If one does not wish to nuke-and-clone, there is the canonical method:
gosgood@bertha ~/git_repositories/gmic-community/tutorial/Beginner_s_Cookbook $ git remote --verbose
origin https://github.com/grosgood/gmic-community.git (fetch)
origin https://github.com/grosgood/gmic-community.git (push)
upstream https://github.com/dtschump/gmic-community.git (fetch)
upstream https://github.com/dtschump/gmic-community.git (push)
gosgood@bertha ~/git_repositories/gmic-community/tutorial/Beginner_s_Cookbook $ git remote set-url upstream https://github.com/GreycLab/gmic-community
gosgood@bertha ~/git_repositories/gmic-community/tutorial/Beginner_s_Cookbook $ git remote --verbose
origin https://github.com/grosgood/gmic-community.git (fetch)
origin https://github.com/grosgood/gmic-community.git (push)
upstream https://github.com/GreycLab/gmic-community (fetch)
upstream https://github.com/GreycLab/gmic-community (push)
Back at the Beginning of Time, I named the remote reference upstream,
the symbolic name for gmic-community. These commands institute the URL change, formerly at github.com/dtschump
, now at github.com/GreycLab
.
Documentation: Changing a remote repository’s URL
List your remotes first, to be sure you know what your equivalent to my ‘upstream’ label is. Hope this helps.

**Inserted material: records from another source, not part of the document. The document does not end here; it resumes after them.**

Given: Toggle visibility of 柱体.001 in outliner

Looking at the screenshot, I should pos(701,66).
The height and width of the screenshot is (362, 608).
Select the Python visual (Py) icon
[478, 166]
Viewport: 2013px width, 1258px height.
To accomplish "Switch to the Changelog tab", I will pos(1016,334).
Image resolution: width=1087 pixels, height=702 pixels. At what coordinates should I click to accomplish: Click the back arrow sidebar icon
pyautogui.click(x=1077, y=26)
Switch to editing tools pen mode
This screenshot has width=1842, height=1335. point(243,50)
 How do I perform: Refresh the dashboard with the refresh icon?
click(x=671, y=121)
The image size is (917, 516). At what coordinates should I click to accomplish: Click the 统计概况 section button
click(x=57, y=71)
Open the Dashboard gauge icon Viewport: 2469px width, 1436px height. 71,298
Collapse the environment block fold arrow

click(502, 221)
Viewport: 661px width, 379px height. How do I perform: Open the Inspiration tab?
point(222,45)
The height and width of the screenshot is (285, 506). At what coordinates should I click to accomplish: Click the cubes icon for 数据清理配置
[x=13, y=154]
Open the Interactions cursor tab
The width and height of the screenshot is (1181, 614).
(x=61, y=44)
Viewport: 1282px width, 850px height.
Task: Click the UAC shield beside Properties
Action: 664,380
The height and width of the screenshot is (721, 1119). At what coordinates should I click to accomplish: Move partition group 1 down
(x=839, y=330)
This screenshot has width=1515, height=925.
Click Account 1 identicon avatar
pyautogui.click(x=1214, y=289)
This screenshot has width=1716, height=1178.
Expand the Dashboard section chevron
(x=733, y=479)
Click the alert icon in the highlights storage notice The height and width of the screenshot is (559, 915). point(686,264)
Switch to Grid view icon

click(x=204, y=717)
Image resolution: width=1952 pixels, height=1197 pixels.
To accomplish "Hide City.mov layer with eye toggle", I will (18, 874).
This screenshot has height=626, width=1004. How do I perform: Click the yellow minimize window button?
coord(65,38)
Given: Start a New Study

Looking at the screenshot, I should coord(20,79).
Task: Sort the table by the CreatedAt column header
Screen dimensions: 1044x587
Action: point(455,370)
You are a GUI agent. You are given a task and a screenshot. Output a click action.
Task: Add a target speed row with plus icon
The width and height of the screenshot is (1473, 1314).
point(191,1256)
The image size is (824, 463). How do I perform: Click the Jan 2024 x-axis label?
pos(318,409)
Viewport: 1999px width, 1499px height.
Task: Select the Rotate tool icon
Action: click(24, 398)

EDIT: Afterthought — In choosing one or the other approach, the key question is: ‘Do I have local, un-tracked branches with developing content?’ If ‘yes’, then nuke-and-clone will wipe all that. That probably would not make one happy. if you are not sure, then setting the URL is safer. it is non-destructive and reversible - and bandwidth efficient, compare: setting a local string versus a repository download. If one’s workflow is pure ‘pull-commit-push’ on the master
branch, no local branching, git status
reports clean and up-to-date with remotes, and you wish to be done with it, then nuke-and-clone. And you’ve probably done that already anyway.